Host: Stefano Casertano
Oct. 28 Meg Urry (Yale University); Caroline Hershel Speaker
Title: Supermassive Black Hole Growth and Galaxy Evolution
Abstract: Using multi-wavelength surveys like GOODS, COSMOS, and Stripe 82X, we measure the growth of supermassive black holes at the centers of galaxies over the last ~12 billion years. Most actively growing black holes are heavily obscured and thus are not seen in large optical surveys, like the Sloan Digital Sky Survey; at the same time, the deep multi-wavelength surveys are too small to find rare objects like luminous SDSS quasars. So completing the census of black hole growth will require a large-volume X-ray survey, to explore obscured growth at high luminosity and/or high redshift. Theorists have suggested that mergers trigger Active Galactic Nuclei (AGN), whose radiation and/or outflows may quench star formation and strongly affect galaxy evolution (“feedback”). But our morphological analyses showed that most moderate luminosity AGN at redshifts z ~1-2 have not undergone a recent major merger.

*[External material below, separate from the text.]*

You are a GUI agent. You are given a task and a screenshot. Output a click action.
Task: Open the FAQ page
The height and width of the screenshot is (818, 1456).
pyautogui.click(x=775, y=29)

Finally, using morphological classifications in the local universe from Galaxy Zoo, we identify two distinct modes of galaxy evolution in the local universe, with mergers and AGN feedback affecting only a minority.

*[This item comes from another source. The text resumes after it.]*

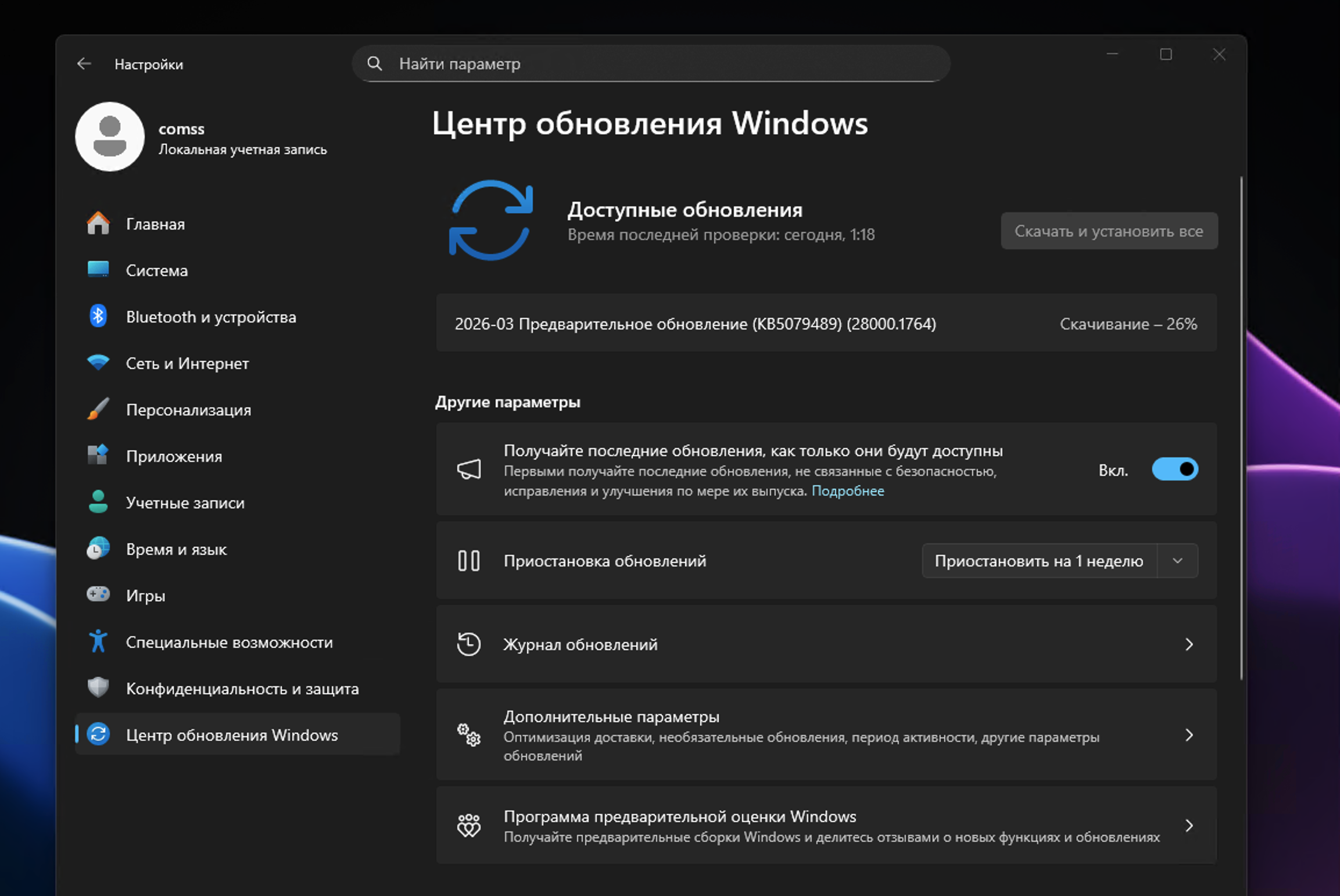Click the Подробнее learn more link
This screenshot has height=896, width=1340.
(x=847, y=491)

Host: Susan Kassin, Gerard Kriss, and Marco Chiaberge
Nov. 04 Veselin Kostov (Goddard Space Flight Center)
Title: Planets with Two Suns
Abstract: Planets with two suns have long fascinated our imagination yet it was only recently that we were able to provide direct evidence of their existence. It was not until 2011 and the launch of NASA's Kepler mission that such circumbinary planets were unambiguously detected, for the first time, through their transits. I will review the current status of the field, then focus on the detection methods and analysis tools required for the characterization of transiting circumbinary planets, discuss the theoretical implications of their discoveries, and touch on the future prospects in the field.
Host: Peter McCullough
Nov. 11 Christopher Johns-Krull (Rice University)

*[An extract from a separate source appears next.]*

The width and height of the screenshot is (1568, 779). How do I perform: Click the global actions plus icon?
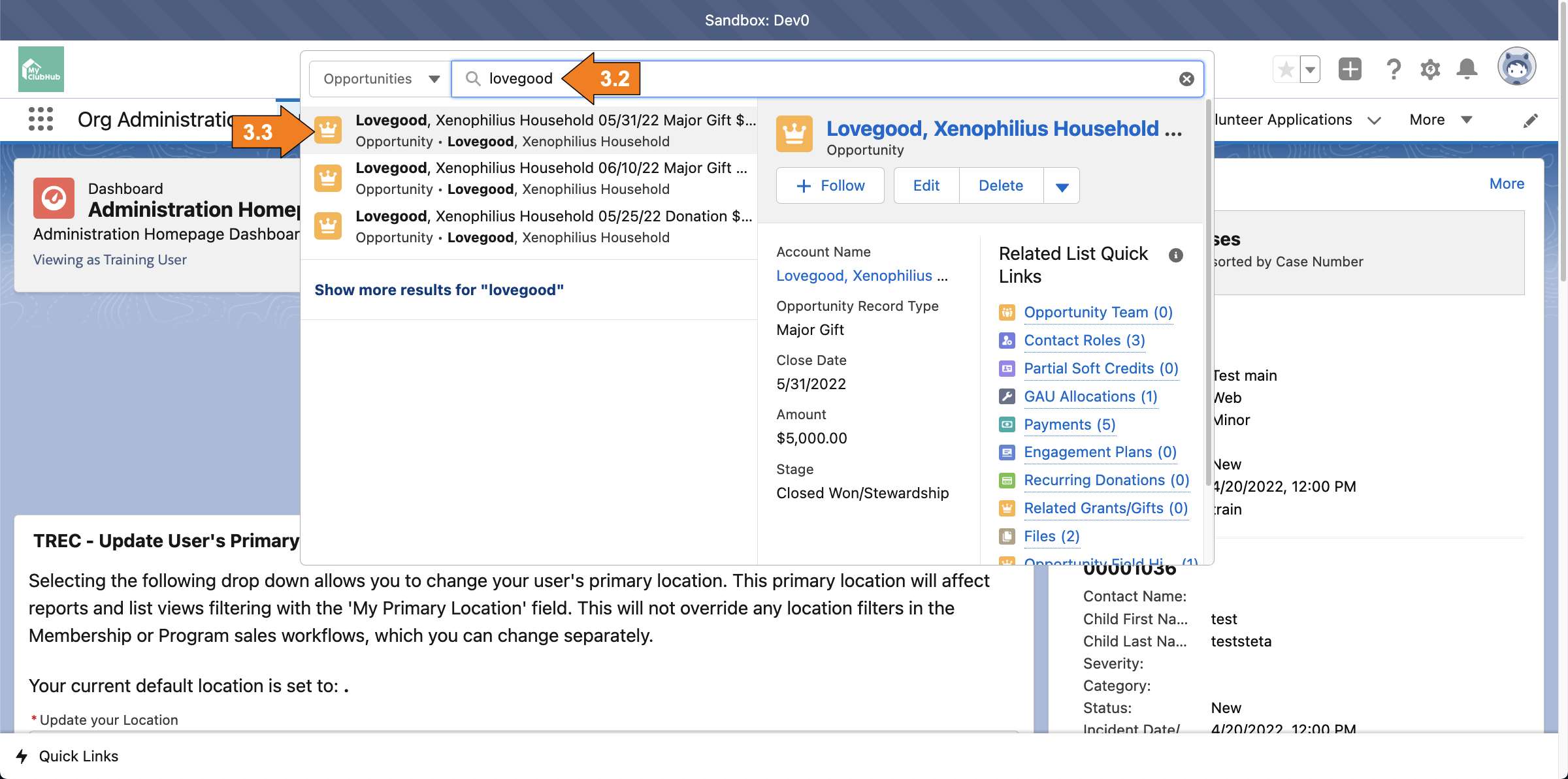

Title: Searching for Planets Around the Youngest Stars
Abstract: The past two decades have seen the discovery of over 5000 extra-solar planets and planet candidates. With these exciting discoveries has come new interests and developments in the theory of planet formation. Much of that interest has been focussed on the timescale for planet formation and the role of planetary migration. Along with the discovery of many extra-solar planets, we have also mapped out the brown dwarf desert: a surprising lack of brown dwarf companions within a few AU of solar-like stars. It is not yet clear whether this desert is the result of an inability to form such companions in the first place, or whether the desert is the result of a process such as migration removing such companions once they form. To address these issues it is desirable to search for planets around very young stars, including those still surrounded by active accretion disks. Due to accretion and stellar activity, such systems are quite challenging for traditional planet search techniques; nevertheless, progress is being made. In this talk I will describe a radial velocity search for brown dwarfs and giant planets around low mass pre-main sequence stars. I'll detail some of the pitfalls that have been encountered and present observations indicating the discovery of 2 Jupiter mass planets in short period orbits around ~2-3 Myr old T Tauri stars; one an accreting classical T Tauri star and the other a non-accreting weak-lined T Tauri star.
Host: Andrea Banzatti
Nov 18 Mercedes Lopez-Morales (Harvard–Smithsonian Center for Astrophysics)
Title: Exoplanet Atmosphere Observations Spinoffs
Abstract: TBD.
Host: Marie Ygouf
Nov. 25 (No Colloquium)
Dec 02 Karin Sandstrom (Arizona/UCSD)
Title: Dust and Gas in Nearby Galaxies
Abstract: TBD.
Host: Karl Gordon
Dec 09 Daryl Haggard (McGill University)
Title: Interpreting Sgr A*'s Most Luminous X-ray Flares
Abstract: Sagittarius A* is the closest example of a supermassive black hole (SMBH) buried within a dense, massive stellar cluster. Sgr A* is more than 100 times closer than any other SMBH, and our proximity allows us to detect emission from its accretion flow in the radio, submillimeter (submm), near infrared (NIR), and X-ray regimes. These rich multiwavelength, time-resolved data have the power to probe the physical processes that underlie rapid flares originating near the black hole's event horizon. During ambitious Chandra and VLA monitoring campaigns over the last several years, we have detected the brightest-ever X-ray flares from Sgr A*. However, despite years of observational and theoretical study, we do not have a complete, unique model to explain these high-energy flares, or their relationship to variability at other wavelengths. Viable models range from the tidal disruption of asteroids to gravitational lensing to magnetic reconnection, motivating observers to place tighter constraints on the timing and multiwavelength properties of these outbursts. X-ray flares may also help us relate SgrA* to weakly accreting black holes across the mass spectrum. In this colloquium, I will discuss the possible origins and continuing mysteries surrounding Sgr A*'s high-energy flares and give a brief update on the Sgr A*/G2 interaction.
Host: Laura Watkins
Dec 15

Change of Date
Robert Mathieu (University of Wisconsin-Madison)
Title: Alternative Pathways of Normal Stellar Evolution
Abstract: TBD.
Host: David Soderblom